In 1781, he was stationed permanently at Paris. On the outbreak of the Revolution in 1789, he resigned his appointment as intendant des eaux et fontaines and retired to a small estate which he possessed at Blois. He was recalled to Paris for a time in order to take part in the new determination of weights and measures, which had been decreed by the Revolutionary government. He became one of the first members of the National Institute and was appointed inspector of public instruction in 1802. His health was already very feeble and four years later he died in Paris.

Coulomb leaves a legacy as a pioneer in the field of geotechnical engineering for his contribution to retaining wall design.

In 1784, his Recherches théoriques et expérimentales sur la force de torsion et sur l'élasticité des fils de metal (Theoretical research and experimentation on torsion and the elasticity of metal wire) appeared. This memoir contained the results of Coulomb's experiments on the torsional force for metal wires. His general result is,

"... the moment of the torque is, for wires of the same metal, proportional to the torsional angle, the fourth power of the diameter and the inverse of the length of the wire..."

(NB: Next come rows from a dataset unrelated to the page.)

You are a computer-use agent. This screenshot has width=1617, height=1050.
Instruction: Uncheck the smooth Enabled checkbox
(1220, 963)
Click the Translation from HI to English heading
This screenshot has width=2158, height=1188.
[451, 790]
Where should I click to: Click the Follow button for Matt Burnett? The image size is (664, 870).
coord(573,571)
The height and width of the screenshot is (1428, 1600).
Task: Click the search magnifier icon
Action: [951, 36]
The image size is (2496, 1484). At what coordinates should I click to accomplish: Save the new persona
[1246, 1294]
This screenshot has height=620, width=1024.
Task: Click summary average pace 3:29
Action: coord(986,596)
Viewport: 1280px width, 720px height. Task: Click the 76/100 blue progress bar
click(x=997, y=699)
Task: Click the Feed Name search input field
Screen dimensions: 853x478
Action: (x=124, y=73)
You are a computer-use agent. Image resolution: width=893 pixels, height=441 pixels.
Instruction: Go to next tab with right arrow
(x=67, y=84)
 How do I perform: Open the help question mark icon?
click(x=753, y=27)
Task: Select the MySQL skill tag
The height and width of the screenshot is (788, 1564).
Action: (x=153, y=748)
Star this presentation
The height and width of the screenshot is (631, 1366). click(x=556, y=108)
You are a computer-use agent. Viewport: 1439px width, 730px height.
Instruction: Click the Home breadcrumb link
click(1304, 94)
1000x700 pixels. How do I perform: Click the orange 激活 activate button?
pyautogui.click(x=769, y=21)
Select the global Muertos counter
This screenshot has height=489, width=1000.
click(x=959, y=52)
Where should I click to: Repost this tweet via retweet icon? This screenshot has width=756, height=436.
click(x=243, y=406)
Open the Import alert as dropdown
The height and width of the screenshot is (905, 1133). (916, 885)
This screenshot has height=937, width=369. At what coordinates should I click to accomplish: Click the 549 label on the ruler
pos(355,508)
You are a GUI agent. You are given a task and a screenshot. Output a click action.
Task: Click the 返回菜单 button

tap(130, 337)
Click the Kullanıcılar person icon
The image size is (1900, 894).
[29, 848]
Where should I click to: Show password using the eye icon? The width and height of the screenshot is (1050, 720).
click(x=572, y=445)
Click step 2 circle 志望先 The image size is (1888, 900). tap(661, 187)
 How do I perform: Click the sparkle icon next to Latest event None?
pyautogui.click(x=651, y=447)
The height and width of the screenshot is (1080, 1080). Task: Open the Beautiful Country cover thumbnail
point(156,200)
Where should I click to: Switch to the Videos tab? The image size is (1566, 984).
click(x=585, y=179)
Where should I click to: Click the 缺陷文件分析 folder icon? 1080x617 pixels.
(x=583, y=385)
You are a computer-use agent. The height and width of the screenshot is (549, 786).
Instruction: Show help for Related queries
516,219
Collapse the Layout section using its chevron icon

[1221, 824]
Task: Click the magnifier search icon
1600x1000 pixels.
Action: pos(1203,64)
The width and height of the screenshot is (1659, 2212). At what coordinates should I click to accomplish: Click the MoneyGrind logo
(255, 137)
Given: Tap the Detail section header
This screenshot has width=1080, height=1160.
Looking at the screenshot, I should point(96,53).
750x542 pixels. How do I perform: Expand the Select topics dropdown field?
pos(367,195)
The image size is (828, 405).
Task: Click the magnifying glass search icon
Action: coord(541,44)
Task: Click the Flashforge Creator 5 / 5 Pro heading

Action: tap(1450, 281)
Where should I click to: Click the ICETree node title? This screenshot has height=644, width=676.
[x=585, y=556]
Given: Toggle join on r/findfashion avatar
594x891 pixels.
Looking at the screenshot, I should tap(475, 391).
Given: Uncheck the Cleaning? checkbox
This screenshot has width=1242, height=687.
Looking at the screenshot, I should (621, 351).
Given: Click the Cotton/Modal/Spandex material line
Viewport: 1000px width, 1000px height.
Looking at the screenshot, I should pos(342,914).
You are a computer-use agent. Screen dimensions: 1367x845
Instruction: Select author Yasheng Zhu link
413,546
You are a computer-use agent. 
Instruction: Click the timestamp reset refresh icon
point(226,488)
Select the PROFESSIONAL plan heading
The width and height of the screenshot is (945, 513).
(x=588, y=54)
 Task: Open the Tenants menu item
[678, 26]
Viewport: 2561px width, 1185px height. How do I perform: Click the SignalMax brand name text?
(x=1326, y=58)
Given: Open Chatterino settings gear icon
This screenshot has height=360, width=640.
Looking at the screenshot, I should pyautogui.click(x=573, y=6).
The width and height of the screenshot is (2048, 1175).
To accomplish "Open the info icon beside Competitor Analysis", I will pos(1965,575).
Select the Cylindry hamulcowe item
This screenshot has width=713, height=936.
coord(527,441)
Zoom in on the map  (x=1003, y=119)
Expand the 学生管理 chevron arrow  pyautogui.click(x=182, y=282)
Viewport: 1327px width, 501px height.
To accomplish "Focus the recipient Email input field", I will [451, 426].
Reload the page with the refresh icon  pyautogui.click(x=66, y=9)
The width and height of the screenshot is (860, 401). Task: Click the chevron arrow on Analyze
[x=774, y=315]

It also contained a detailed description of different forms of his torsion balance. He used the instrument with great success for the experimental investigation of the distribution of charge on surfaces, of the laws of electrical and magnetic force and of the mathematical theory of which he may also be regarded as the founder. In 1785, Coulomb presented his three reports on Electricity and Magnetism. Four subsequent reports were published in the following years. Coulomb explained the laws of attraction and repulsion between electric charges and magnetic poles, although he did not find any relationship between the two phenomena. He thought that the attraction and repulsion were due to different kinds of fluids.